=== ACTIVITY ===
Line by line, copy out the data below exactly.

=== DATA EXTRACTS ===
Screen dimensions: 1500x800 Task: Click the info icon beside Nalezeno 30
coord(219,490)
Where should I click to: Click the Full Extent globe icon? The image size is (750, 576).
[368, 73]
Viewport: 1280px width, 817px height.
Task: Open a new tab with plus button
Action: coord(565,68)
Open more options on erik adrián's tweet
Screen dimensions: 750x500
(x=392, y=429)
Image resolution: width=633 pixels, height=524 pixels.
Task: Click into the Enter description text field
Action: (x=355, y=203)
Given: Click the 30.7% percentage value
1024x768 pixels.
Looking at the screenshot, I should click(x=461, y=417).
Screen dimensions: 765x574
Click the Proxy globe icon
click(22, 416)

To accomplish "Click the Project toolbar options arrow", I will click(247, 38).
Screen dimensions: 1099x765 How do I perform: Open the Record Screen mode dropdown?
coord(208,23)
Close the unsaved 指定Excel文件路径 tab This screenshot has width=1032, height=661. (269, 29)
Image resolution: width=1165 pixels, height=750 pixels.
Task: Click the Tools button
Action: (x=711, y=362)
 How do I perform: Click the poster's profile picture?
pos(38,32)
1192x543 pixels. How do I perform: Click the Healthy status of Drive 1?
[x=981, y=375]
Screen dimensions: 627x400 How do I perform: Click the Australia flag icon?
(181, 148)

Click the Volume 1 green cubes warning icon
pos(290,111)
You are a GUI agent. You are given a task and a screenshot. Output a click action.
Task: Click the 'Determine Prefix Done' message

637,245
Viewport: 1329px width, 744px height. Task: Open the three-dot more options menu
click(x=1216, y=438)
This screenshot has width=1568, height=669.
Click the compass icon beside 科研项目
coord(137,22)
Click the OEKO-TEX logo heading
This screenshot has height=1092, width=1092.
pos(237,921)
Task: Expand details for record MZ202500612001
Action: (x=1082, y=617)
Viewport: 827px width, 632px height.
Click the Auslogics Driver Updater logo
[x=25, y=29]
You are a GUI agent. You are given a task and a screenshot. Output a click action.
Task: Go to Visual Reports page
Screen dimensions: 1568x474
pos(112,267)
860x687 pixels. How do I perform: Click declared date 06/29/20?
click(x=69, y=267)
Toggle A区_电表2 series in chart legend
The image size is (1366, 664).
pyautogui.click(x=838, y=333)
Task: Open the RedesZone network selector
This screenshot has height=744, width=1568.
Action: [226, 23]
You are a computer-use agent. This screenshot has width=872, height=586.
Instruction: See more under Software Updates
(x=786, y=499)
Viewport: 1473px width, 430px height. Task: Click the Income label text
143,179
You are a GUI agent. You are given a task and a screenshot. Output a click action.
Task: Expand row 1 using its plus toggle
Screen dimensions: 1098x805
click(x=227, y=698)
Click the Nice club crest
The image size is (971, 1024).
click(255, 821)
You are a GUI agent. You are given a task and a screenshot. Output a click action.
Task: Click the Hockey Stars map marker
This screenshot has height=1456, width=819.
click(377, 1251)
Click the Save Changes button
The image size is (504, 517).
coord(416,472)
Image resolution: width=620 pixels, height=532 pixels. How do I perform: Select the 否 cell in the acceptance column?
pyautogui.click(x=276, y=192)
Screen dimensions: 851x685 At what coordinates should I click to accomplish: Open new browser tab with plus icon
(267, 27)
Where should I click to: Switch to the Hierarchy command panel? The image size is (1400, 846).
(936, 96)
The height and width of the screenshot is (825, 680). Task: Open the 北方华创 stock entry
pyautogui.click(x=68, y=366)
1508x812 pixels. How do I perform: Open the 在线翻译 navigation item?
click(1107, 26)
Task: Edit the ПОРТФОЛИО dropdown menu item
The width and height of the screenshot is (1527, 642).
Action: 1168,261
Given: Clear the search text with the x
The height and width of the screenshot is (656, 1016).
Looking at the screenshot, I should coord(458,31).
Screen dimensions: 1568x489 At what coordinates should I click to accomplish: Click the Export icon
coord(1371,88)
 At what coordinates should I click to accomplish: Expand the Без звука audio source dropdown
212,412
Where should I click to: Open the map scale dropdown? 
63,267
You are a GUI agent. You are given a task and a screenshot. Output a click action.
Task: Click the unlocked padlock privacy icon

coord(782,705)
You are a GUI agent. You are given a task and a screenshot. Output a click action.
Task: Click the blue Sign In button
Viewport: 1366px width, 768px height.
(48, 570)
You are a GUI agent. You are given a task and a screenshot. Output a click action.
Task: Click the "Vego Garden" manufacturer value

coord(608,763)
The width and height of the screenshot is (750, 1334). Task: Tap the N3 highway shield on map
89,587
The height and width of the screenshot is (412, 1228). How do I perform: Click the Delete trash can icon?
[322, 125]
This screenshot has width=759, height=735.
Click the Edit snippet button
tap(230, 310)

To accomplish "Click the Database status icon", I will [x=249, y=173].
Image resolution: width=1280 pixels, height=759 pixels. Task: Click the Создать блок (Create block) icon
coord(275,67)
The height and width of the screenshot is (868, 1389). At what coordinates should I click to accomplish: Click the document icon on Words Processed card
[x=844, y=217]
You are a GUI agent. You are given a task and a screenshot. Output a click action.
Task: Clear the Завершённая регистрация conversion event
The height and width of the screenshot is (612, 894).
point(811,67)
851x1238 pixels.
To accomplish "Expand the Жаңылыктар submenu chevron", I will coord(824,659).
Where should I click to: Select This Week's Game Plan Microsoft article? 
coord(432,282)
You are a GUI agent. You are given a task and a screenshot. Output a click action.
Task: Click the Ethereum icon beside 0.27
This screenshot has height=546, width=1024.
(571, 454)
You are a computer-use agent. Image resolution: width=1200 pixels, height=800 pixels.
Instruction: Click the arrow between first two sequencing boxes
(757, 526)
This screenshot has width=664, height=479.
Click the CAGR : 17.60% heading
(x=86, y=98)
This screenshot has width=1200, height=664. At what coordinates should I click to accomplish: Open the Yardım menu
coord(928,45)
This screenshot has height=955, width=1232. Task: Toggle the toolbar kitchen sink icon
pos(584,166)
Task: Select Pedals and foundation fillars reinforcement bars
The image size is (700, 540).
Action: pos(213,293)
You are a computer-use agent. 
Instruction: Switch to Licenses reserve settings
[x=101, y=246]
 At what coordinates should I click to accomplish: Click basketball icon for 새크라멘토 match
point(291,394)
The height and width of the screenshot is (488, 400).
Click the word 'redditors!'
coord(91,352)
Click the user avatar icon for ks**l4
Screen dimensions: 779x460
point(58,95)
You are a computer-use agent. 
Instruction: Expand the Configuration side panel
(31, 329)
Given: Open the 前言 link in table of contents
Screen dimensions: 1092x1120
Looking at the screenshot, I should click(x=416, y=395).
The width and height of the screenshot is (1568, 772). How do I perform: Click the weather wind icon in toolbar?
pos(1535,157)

=== RESULT BELOW ===
Screen dimensions: 1500x800 Task: Click the info icon beside Nalezeno 30
coord(219,490)
Where should I click to: Click the Full Extent globe icon? The image size is (750, 576).
[368, 73]
Viewport: 1280px width, 817px height.
Task: Open a new tab with plus button
Action: coord(565,68)
Open more options on erik adrián's tweet
Screen dimensions: 750x500
(x=392, y=429)
Image resolution: width=633 pixels, height=524 pixels.
Task: Click into the Enter description text field
Action: (x=355, y=203)
Given: Click the 30.7% percentage value
1024x768 pixels.
Looking at the screenshot, I should click(x=461, y=417).
Screen dimensions: 765x574
Click the Proxy globe icon
click(22, 416)

To accomplish "Click the Project toolbar options arrow", I will click(247, 38).
Screen dimensions: 1099x765 How do I perform: Open the Record Screen mode dropdown?
coord(208,23)
Close the unsaved 指定Excel文件路径 tab This screenshot has width=1032, height=661. (269, 29)
Image resolution: width=1165 pixels, height=750 pixels.
Task: Click the Tools button
Action: (x=711, y=362)
 How do I perform: Click the poster's profile picture?
pos(38,32)
1192x543 pixels. How do I perform: Click the Healthy status of Drive 1?
[x=981, y=375]
Screen dimensions: 627x400 How do I perform: Click the Australia flag icon?
(181, 148)

Click the Volume 1 green cubes warning icon
pos(290,111)
You are a GUI agent. You are given a task and a screenshot. Output a click action.
Task: Click the 'Determine Prefix Done' message

637,245
Viewport: 1329px width, 744px height. Task: Open the three-dot more options menu
click(x=1216, y=438)
This screenshot has width=1568, height=669.
Click the compass icon beside 科研项目
coord(137,22)
Click the OEKO-TEX logo heading
This screenshot has height=1092, width=1092.
pos(237,921)
Task: Expand details for record MZ202500612001
Action: (x=1082, y=617)
Viewport: 827px width, 632px height.
Click the Auslogics Driver Updater logo
[x=25, y=29]
You are a GUI agent. You are given a task and a screenshot. Output a click action.
Task: Go to Visual Reports page
Screen dimensions: 1568x474
pos(112,267)
860x687 pixels. How do I perform: Click declared date 06/29/20?
click(x=69, y=267)
Toggle A区_电表2 series in chart legend
The image size is (1366, 664).
pyautogui.click(x=838, y=333)
Task: Open the RedesZone network selector
This screenshot has height=744, width=1568.
Action: [226, 23]
You are a computer-use agent. This screenshot has width=872, height=586.
Instruction: See more under Software Updates
(x=786, y=499)
Viewport: 1473px width, 430px height. Task: Click the Income label text
143,179
You are a GUI agent. You are given a task and a screenshot. Output a click action.
Task: Expand row 1 using its plus toggle
Screen dimensions: 1098x805
click(x=227, y=698)
Click the Nice club crest
The image size is (971, 1024).
click(255, 821)
You are a GUI agent. You are given a task and a screenshot. Output a click action.
Task: Click the Hockey Stars map marker
This screenshot has height=1456, width=819.
click(377, 1251)
Click the Save Changes button
The image size is (504, 517).
coord(416,472)
Image resolution: width=620 pixels, height=532 pixels. How do I perform: Select the 否 cell in the acceptance column?
pyautogui.click(x=276, y=192)
Screen dimensions: 851x685 At what coordinates should I click to accomplish: Open new browser tab with plus icon
(267, 27)
Where should I click to: Switch to the Hierarchy command panel? The image size is (1400, 846).
(936, 96)
The height and width of the screenshot is (825, 680). Task: Open the 北方华创 stock entry
pyautogui.click(x=68, y=366)
1508x812 pixels. How do I perform: Open the 在线翻译 navigation item?
click(1107, 26)
Task: Edit the ПОРТФОЛИО dropdown menu item
The width and height of the screenshot is (1527, 642).
Action: 1168,261
Given: Clear the search text with the x
The height and width of the screenshot is (656, 1016).
Looking at the screenshot, I should coord(458,31).
Screen dimensions: 1568x489 At what coordinates should I click to accomplish: Click the Export icon
coord(1371,88)
 At what coordinates should I click to accomplish: Expand the Без звука audio source dropdown
212,412
Where should I click to: Open the map scale dropdown? 
63,267
You are a GUI agent. You are given a task and a screenshot. Output a click action.
Task: Click the unlocked padlock privacy icon

coord(782,705)
You are a GUI agent. You are given a task and a screenshot. Output a click action.
Task: Click the blue Sign In button
Viewport: 1366px width, 768px height.
(48, 570)
You are a GUI agent. You are given a task and a screenshot. Output a click action.
Task: Click the "Vego Garden" manufacturer value

coord(608,763)
The width and height of the screenshot is (750, 1334). Task: Tap the N3 highway shield on map
89,587
The height and width of the screenshot is (412, 1228). How do I perform: Click the Delete trash can icon?
[322, 125]
This screenshot has width=759, height=735.
Click the Edit snippet button
tap(230, 310)

To accomplish "Click the Database status icon", I will [x=249, y=173].
Image resolution: width=1280 pixels, height=759 pixels. Task: Click the Создать блок (Create block) icon
coord(275,67)
The height and width of the screenshot is (868, 1389). At what coordinates should I click to accomplish: Click the document icon on Words Processed card
[x=844, y=217]
You are a GUI agent. You are given a task and a screenshot. Output a click action.
Task: Clear the Завершённая регистрация conversion event
The height and width of the screenshot is (612, 894).
point(811,67)
851x1238 pixels.
To accomplish "Expand the Жаңылыктар submenu chevron", I will coord(824,659).
Where should I click to: Select This Week's Game Plan Microsoft article? 
coord(432,282)
You are a GUI agent. You are given a task and a screenshot. Output a click action.
Task: Click the Ethereum icon beside 0.27
This screenshot has height=546, width=1024.
(571, 454)
You are a computer-use agent. Image resolution: width=1200 pixels, height=800 pixels.
Instruction: Click the arrow between first two sequencing boxes
(757, 526)
This screenshot has width=664, height=479.
Click the CAGR : 17.60% heading
(x=86, y=98)
This screenshot has width=1200, height=664. At what coordinates should I click to accomplish: Open the Yardım menu
coord(928,45)
This screenshot has height=955, width=1232. Task: Toggle the toolbar kitchen sink icon
pos(584,166)
Task: Select Pedals and foundation fillars reinforcement bars
The image size is (700, 540).
Action: pos(213,293)
You are a computer-use agent. 
Instruction: Switch to Licenses reserve settings
[x=101, y=246]
 At what coordinates should I click to accomplish: Click basketball icon for 새크라멘토 match
point(291,394)
The height and width of the screenshot is (488, 400).
Click the word 'redditors!'
coord(91,352)
Click the user avatar icon for ks**l4
Screen dimensions: 779x460
point(58,95)
You are a computer-use agent. 
Instruction: Expand the Configuration side panel
(31, 329)
Given: Open the 前言 link in table of contents
Screen dimensions: 1092x1120
Looking at the screenshot, I should click(x=416, y=395).
The width and height of the screenshot is (1568, 772). How do I perform: Click the weather wind icon in toolbar?
pos(1535,157)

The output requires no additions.